The impression I got throughout my Vita chat with Koller is that Sony is very interested in selling lots of downloadable games to Vita owners. They're popular, he kept saying, and so Sony may ramp up development. The smaller Escape Plans of the world, games that go for just $15, click with people, as does the back-catalog. Not surprisingly, Koller and co. have high hopes for the pending sale of PS1 games like Final Fantasy VII and Tomb Raider on the machine.
Koller: "I don't think there is an issue vis a vis $40 games. I would argue there's an issue when you have a $40 game that doesn't have the right kind of experience."
Sony has a weird message with the Vita, though. Koller himself says that Sony's approach with PSP had a flaw in that they initially tried to sell gamers PSP games that were too similar to console games. "Ports tended to be very difficult to message," he said. "Consumers go, 'I've got it on console. Why do I need it on this and spend $40 on this and spend $40 for exactly what I have on console? That doesn't make any sense.' I think that's a very relevant position." Relevant position that it may be, Sony and its partners are now pushing the idea that you can get copies of Street Fighter X Tekken and Sly Cooper: Thieves in Time on Vita that are so similar to their PS3 counterparts that you can share content or even, in the case of Sly one save file between the PS3 and Vita versions of the games. The games are, more or less, identical. In the case of Sly, Koller said, there will be some sort of offer that means that if you want the game on both devices you'll at least get a discount (maybe even get one for free; he didn't specify, details TBD, etc.).
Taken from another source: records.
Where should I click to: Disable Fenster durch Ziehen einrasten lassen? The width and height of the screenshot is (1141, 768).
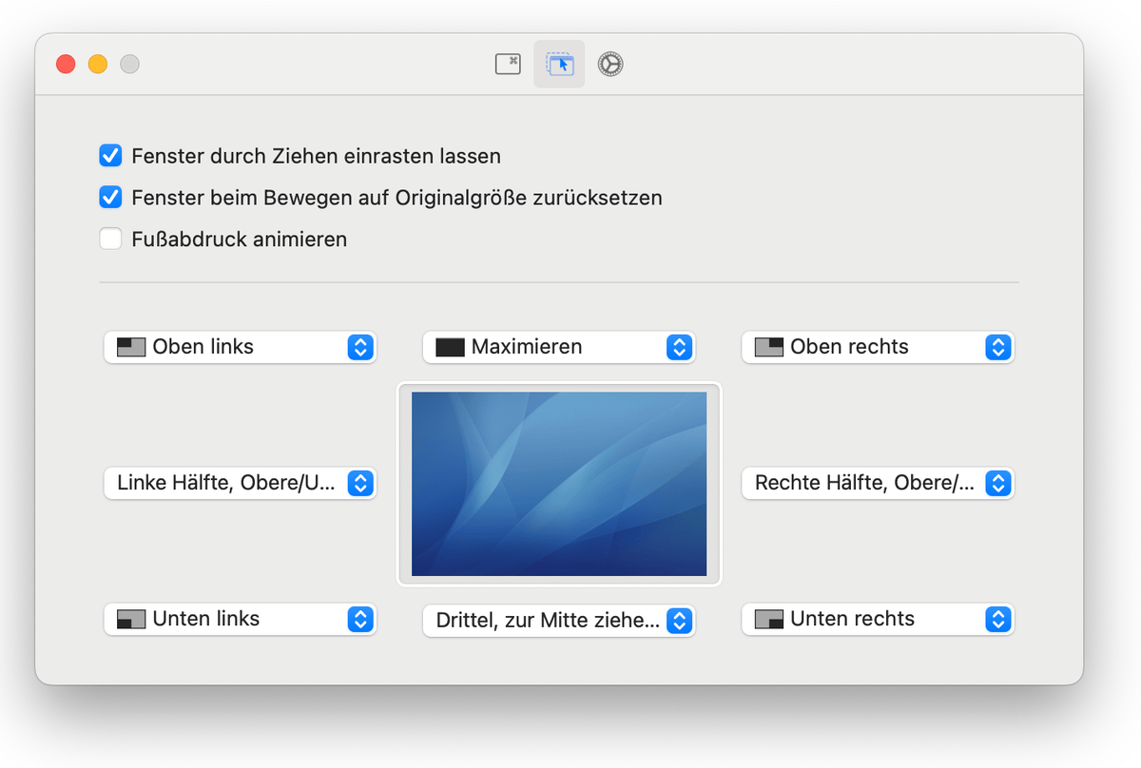point(111,156)
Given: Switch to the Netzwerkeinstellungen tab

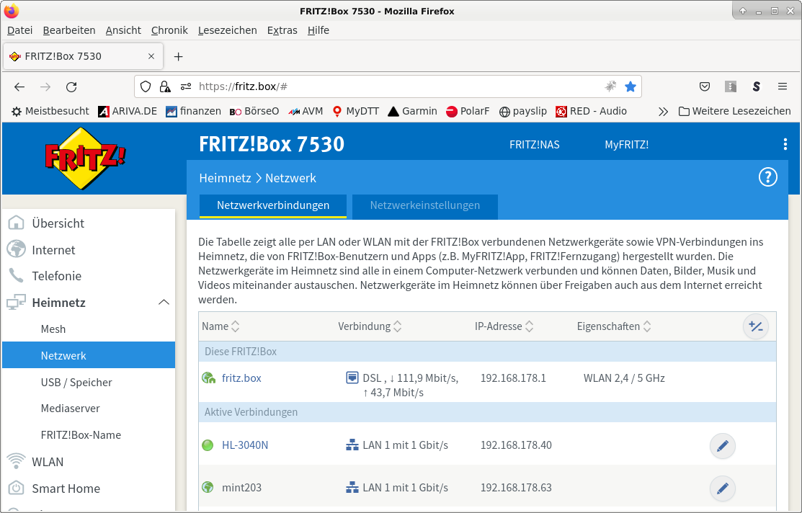Looking at the screenshot, I should (x=424, y=205).
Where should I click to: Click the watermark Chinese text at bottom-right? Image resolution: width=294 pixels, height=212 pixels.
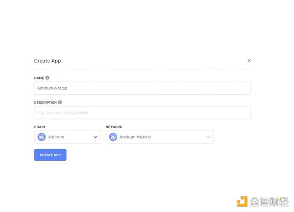[x=270, y=202]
Koller also said that Vita games should emphasize what they can do on that machine that doesn't happen on other portable devices. "This is something we've been driving to the development community, ensuring that touch, motion, mutliplayer—those kinds of things that are ingrained into what you could envision from other platforms—comes to Vita and comes in a unique way. Something we're excited about is Call of Duty, which is going to be a rich multiplayer experience. You don't find that on a lot of handhelds; you don't find what we're going to have on Call of Duty at all on handhelds."
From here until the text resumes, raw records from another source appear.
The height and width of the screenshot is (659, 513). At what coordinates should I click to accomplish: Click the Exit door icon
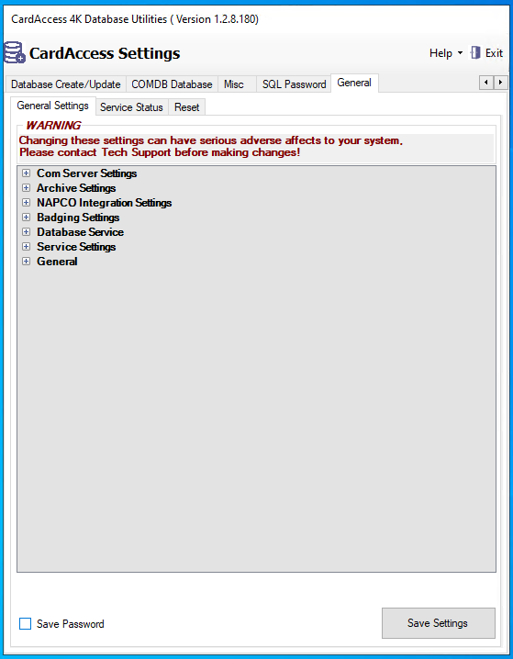coord(475,53)

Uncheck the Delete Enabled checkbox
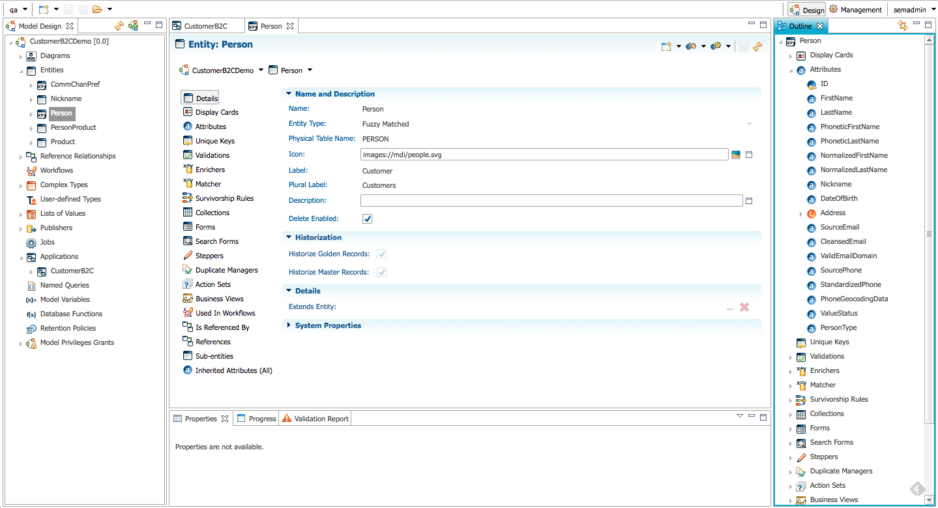coord(367,218)
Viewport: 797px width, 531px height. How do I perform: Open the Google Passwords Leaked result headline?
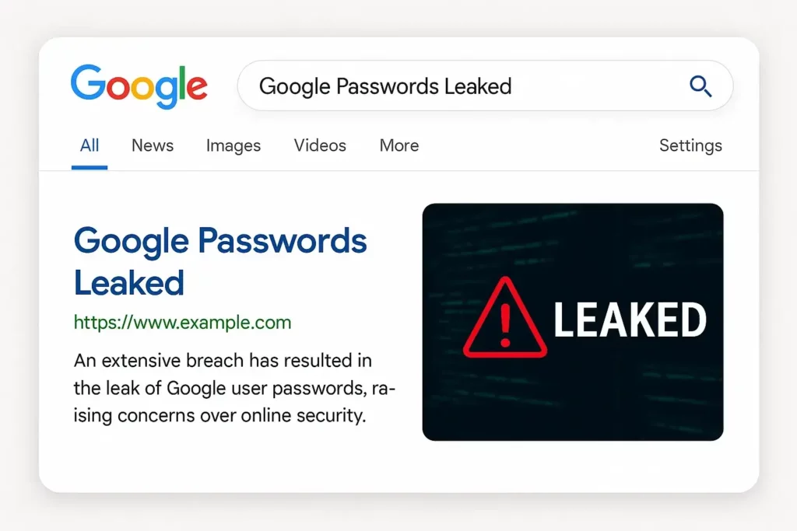pyautogui.click(x=220, y=242)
Koller never said the Vita was for the iPad gamer, the iPhone gamer, the Facebook gamer, the 3DS gamer nor the Android gamer.
It was clear to me, as we wrapped up, that Sony is targeting one key audience for the Vita: those of you who have a PS3. "Let there be no mistake," he said. "This is console gaming on the go. And that's what almost every consumer has said when they come in: I need to see a game that to me makes me feel as if this is a console game on the go. And that is really how it will be sold as we go forward."